For any dynamic language with a REPL, you can expose the language & make it so live modification can be done. GUI toolkits don't tend to expose the language by default, & applications don't tend to go to the effort to expose them themselves (or design their internal structures to be amenable to live-editing by non-programmers as opposed to modification during a normal development cycle).

It's not a problem of missing features generally (though sometimes it is -- like if a language, by default, loses the original source after bytecode compilation, & the compilation step can't be hooked to keep that source around), but of UI (though a whole host of unusual language features can make providing a reasonable UI to do this a lot easier -- like having an image-based system and having that image versioned internally).

Back in high school, I wrote a system intended for exposing live tcl scripting to a Tk-based set of widgets, as part of a 'desktop environment'. Doing such a thing is easy, if you don't mind doing it badly, even with a language & framework like tcl+tk that isn't really intended to support it.

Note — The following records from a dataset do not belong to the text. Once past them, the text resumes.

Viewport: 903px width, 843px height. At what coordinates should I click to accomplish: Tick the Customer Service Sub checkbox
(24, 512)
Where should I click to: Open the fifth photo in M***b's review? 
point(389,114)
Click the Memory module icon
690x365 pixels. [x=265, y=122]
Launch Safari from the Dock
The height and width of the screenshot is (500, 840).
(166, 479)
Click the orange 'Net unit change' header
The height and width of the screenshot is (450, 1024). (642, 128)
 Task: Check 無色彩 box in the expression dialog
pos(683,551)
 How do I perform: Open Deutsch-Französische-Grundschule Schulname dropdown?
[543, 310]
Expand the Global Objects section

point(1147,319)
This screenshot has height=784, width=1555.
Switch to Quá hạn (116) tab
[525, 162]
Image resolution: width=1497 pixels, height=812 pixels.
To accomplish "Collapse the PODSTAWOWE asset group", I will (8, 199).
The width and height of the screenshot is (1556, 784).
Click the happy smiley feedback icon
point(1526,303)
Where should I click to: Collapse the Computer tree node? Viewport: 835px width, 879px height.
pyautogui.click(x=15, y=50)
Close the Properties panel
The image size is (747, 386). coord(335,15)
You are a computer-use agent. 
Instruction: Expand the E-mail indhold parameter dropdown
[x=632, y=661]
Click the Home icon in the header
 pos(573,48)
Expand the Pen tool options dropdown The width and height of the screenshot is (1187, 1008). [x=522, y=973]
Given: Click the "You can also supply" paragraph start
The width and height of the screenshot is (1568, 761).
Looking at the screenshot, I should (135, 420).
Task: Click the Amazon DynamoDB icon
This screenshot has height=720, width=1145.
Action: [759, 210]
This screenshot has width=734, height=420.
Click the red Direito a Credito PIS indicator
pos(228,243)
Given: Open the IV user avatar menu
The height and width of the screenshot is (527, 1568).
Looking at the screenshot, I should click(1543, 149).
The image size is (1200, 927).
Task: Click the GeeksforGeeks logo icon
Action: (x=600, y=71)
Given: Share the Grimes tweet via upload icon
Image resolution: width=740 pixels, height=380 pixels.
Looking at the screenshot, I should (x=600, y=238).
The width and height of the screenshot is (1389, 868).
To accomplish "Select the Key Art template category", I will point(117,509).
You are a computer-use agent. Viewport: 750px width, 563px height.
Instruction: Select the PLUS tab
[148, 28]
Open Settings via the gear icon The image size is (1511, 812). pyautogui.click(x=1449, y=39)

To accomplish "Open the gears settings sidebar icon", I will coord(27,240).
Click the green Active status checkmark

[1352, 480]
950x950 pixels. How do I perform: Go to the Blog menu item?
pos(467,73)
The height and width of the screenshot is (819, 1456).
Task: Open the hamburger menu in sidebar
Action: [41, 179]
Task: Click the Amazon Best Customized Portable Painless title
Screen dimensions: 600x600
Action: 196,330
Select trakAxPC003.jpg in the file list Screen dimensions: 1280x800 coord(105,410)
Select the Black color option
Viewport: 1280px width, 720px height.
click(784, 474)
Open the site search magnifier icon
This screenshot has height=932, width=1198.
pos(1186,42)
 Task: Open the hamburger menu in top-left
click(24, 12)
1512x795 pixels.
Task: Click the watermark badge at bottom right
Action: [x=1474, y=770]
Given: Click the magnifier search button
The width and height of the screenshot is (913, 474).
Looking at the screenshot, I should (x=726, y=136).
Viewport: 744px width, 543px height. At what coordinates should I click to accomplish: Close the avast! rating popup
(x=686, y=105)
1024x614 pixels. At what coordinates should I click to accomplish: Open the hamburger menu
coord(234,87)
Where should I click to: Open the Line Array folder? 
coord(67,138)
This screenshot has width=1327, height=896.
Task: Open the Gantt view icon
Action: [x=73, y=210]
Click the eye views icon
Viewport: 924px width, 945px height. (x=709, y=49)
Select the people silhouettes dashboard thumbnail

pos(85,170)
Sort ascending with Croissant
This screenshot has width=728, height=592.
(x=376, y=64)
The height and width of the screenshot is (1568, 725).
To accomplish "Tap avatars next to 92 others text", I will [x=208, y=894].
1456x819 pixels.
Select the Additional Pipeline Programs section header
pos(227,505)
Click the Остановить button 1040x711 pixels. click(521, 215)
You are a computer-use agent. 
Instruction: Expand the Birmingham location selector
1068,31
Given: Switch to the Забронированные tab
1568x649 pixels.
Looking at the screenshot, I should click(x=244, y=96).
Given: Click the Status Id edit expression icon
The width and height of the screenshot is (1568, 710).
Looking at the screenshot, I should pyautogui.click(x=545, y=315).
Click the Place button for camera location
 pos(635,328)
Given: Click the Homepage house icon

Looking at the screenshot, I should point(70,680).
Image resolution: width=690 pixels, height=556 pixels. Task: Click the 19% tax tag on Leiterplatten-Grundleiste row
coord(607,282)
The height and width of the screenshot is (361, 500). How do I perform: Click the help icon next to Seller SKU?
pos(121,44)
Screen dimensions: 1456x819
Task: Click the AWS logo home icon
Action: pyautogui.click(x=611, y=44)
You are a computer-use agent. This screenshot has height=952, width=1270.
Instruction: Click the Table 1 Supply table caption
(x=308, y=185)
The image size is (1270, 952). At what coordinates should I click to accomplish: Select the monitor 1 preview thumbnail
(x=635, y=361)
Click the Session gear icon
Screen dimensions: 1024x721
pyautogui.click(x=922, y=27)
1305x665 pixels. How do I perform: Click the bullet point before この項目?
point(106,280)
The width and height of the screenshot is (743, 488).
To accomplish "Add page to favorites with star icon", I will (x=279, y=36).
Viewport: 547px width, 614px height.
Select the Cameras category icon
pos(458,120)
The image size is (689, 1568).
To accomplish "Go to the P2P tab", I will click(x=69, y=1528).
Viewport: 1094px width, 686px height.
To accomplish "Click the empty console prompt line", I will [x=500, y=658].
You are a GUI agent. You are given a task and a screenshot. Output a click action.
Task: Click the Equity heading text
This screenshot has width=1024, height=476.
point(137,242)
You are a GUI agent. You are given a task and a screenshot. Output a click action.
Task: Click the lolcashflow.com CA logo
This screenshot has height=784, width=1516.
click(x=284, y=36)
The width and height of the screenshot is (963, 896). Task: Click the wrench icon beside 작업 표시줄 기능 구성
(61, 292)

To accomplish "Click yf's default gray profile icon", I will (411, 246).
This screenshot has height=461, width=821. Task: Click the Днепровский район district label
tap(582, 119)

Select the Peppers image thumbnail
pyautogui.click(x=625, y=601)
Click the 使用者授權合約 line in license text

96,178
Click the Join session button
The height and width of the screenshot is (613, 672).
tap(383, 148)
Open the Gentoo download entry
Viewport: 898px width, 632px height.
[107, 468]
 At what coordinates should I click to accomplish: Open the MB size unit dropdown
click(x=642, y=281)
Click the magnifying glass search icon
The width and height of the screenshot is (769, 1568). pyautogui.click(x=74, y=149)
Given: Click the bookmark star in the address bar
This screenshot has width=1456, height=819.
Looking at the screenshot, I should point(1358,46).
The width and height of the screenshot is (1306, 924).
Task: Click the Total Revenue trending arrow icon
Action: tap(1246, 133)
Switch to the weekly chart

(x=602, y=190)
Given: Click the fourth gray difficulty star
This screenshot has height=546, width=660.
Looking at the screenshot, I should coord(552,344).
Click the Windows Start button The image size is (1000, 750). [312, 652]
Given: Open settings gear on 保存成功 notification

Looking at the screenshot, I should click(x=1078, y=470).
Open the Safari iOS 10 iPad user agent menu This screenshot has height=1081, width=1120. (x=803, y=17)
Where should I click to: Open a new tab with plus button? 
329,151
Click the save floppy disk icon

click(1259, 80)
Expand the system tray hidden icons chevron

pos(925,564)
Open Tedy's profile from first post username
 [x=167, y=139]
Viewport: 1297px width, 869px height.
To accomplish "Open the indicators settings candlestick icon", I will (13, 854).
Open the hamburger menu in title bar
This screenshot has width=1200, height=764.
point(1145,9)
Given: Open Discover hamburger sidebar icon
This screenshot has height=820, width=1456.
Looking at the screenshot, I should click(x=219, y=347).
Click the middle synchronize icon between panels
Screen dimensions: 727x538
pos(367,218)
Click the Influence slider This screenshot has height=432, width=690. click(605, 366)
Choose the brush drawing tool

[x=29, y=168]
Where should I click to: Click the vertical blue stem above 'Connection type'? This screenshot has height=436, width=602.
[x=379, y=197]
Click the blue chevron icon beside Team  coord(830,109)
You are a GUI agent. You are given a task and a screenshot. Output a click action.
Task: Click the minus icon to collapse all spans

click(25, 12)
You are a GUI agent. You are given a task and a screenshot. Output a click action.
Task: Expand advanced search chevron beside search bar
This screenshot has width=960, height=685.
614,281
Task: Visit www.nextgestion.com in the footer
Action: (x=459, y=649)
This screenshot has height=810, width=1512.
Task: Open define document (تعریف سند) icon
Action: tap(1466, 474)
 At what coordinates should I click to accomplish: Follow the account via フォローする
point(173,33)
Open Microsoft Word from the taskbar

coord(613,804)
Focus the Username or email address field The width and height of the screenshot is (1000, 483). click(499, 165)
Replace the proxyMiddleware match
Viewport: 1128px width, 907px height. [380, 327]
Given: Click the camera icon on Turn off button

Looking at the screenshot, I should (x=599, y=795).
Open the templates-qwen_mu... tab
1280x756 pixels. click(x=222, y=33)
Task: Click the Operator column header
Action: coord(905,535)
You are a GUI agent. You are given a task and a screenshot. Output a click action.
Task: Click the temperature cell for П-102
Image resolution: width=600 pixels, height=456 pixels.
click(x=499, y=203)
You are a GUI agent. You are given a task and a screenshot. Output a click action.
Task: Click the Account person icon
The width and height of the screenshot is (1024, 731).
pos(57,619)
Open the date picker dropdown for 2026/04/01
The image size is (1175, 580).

Scriptability is, I think, a different (related but less interesting) version of this. Rarely is the whole application really scriptable -- it's unusual to have an application that can be turned into functionally an entirely different application through the exposed scripting API without a great deal of knowledge and effort (greater than the knowledge & effort necessary to write the thing from scratch in a normal environment); and then, scripting normally operates in the same way as a normal build process (wherein you edit files on the filesystem with your text editor & force a reload), which ultimately means unfamiliar tooling to non-technical users & no support for built-in documentation.

I think the article here describes a spectrum of end-user-programmability where the far end is what I termed 'composable UI' -- stuff that looks like smalltalk environments, in that the programming environment is one pop-up menu away from any widget, with full built-in documentation, and where a non-programmer can stumble into it accidentally & be glad they did because it let them solve their problem.